• **Exercise requirements**
Retype, word for word, the lines from the first line of the entries through the line that holds "You are a GUI"; leave out the pictures.

• **Collected data**
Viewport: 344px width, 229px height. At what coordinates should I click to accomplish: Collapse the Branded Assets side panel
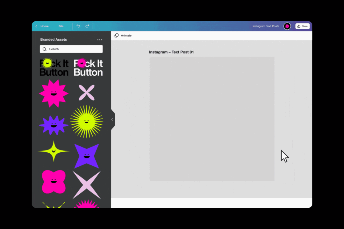[112, 119]
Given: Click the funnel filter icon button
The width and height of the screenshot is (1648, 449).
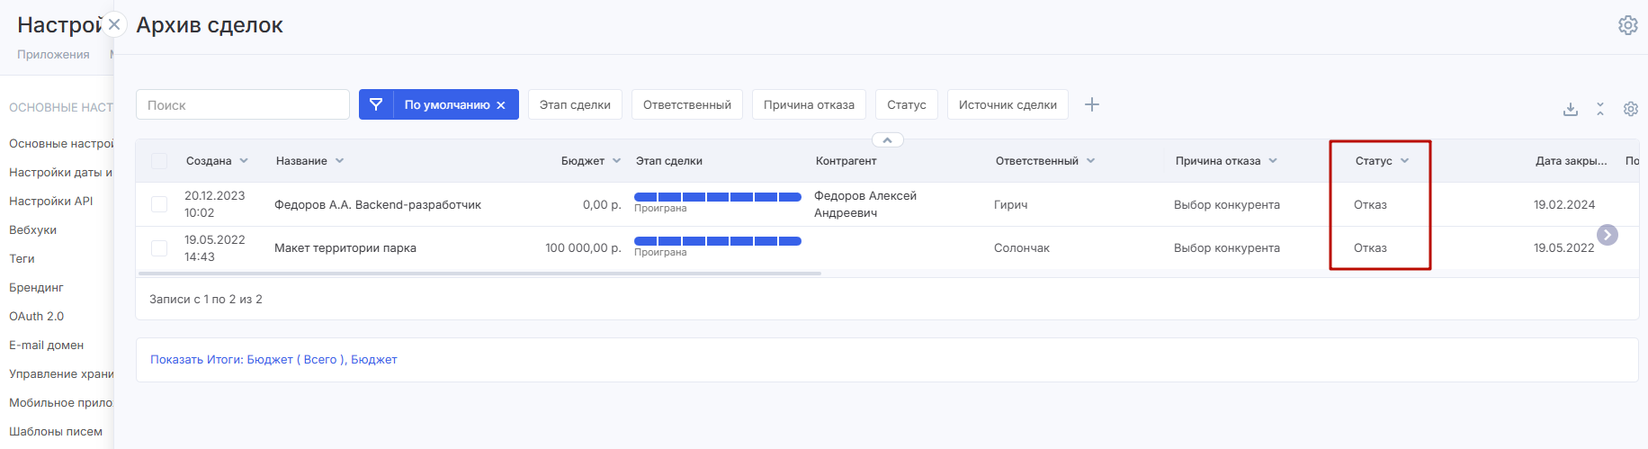Looking at the screenshot, I should tap(376, 104).
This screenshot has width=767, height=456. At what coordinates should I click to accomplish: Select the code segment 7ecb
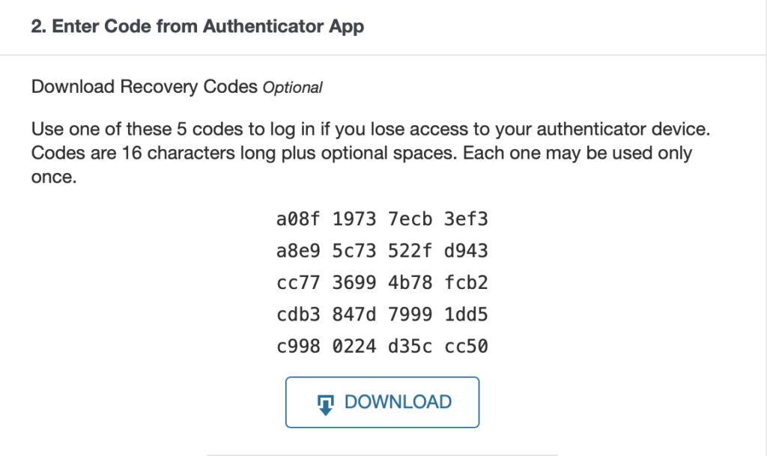tap(410, 219)
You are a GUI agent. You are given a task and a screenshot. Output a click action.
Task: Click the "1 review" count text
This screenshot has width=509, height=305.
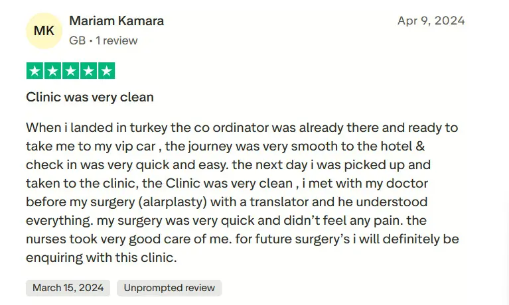point(117,40)
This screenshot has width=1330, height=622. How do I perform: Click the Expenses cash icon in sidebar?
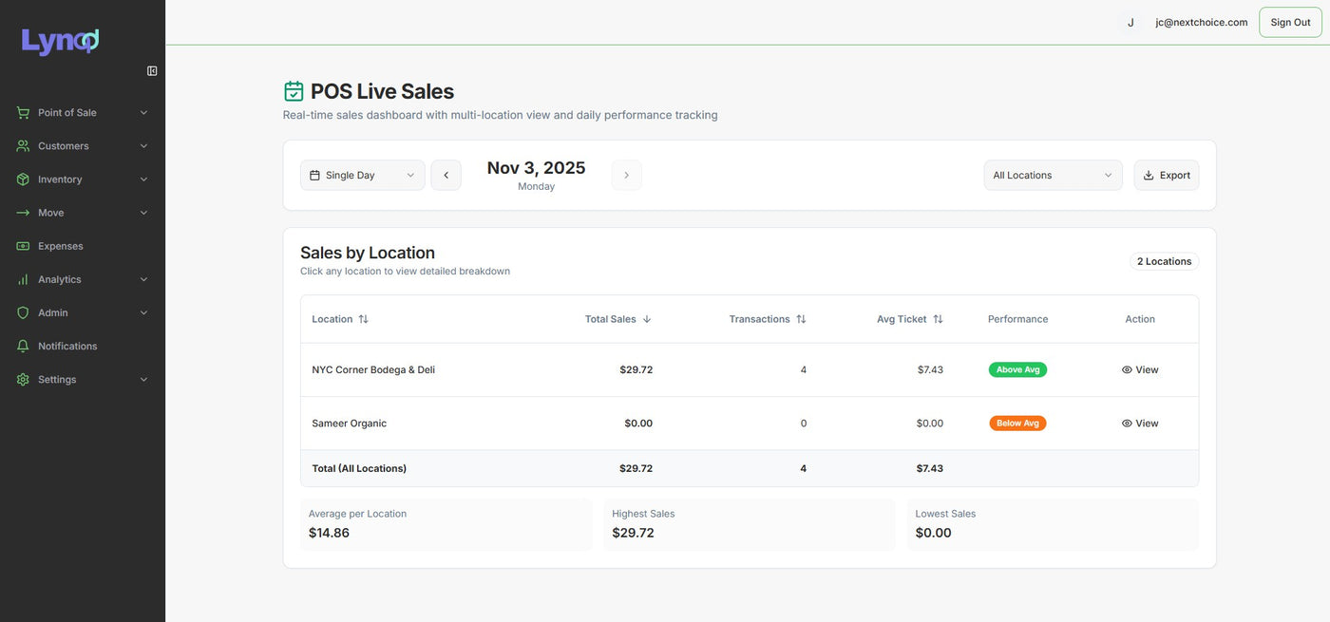[x=23, y=246]
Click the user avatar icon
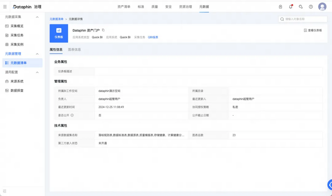This screenshot has width=332, height=196. [x=322, y=7]
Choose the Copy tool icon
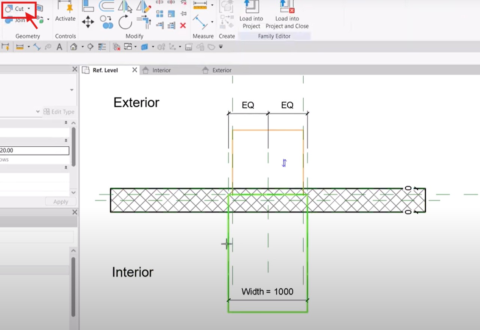The width and height of the screenshot is (480, 330). coord(107,22)

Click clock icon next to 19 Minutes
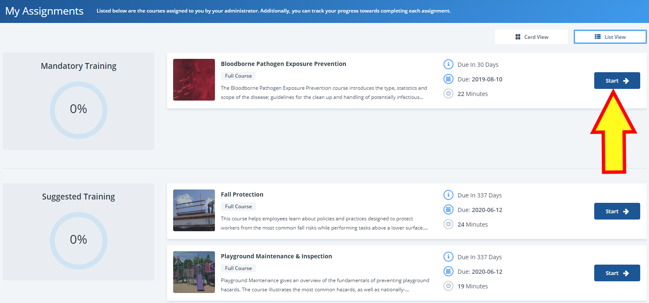point(448,286)
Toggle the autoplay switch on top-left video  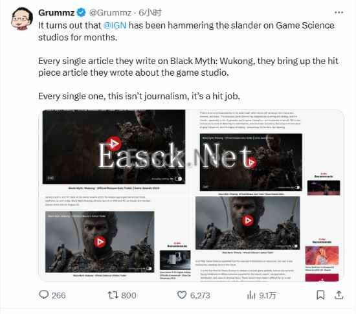click(179, 179)
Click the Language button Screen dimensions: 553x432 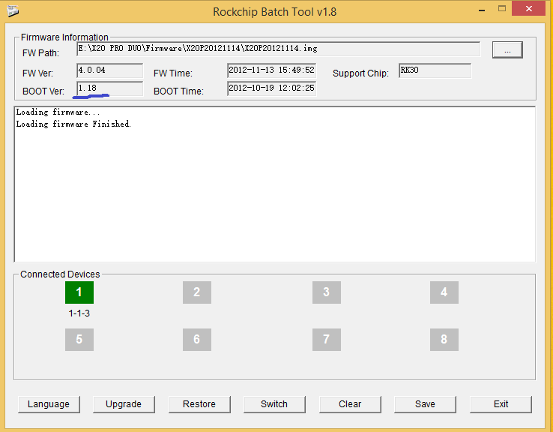(x=49, y=404)
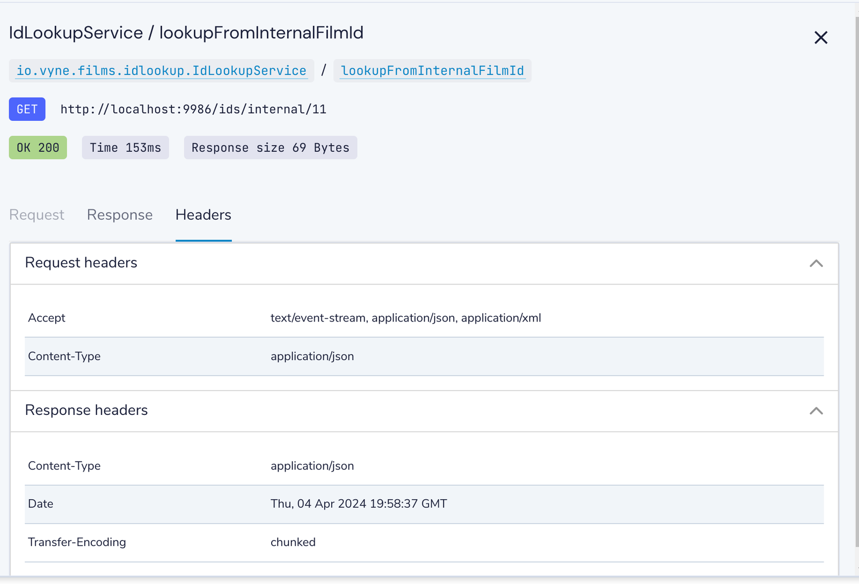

• **Solution for this exercise**
Viewport: 344px width, 229px height. At what coordinates should I click to accomplish: Collapse the Branded Assets side panel
[112, 119]
Given: Click the funnel filter icon button
The width and height of the screenshot is (1648, 449).
Looking at the screenshot, I should tap(376, 104).
This screenshot has width=767, height=456. At what coordinates should I click to accomplish: Select the code segment 7ecb
tap(410, 219)
You are a GUI agent. You are given a task and a screenshot. Output a click action.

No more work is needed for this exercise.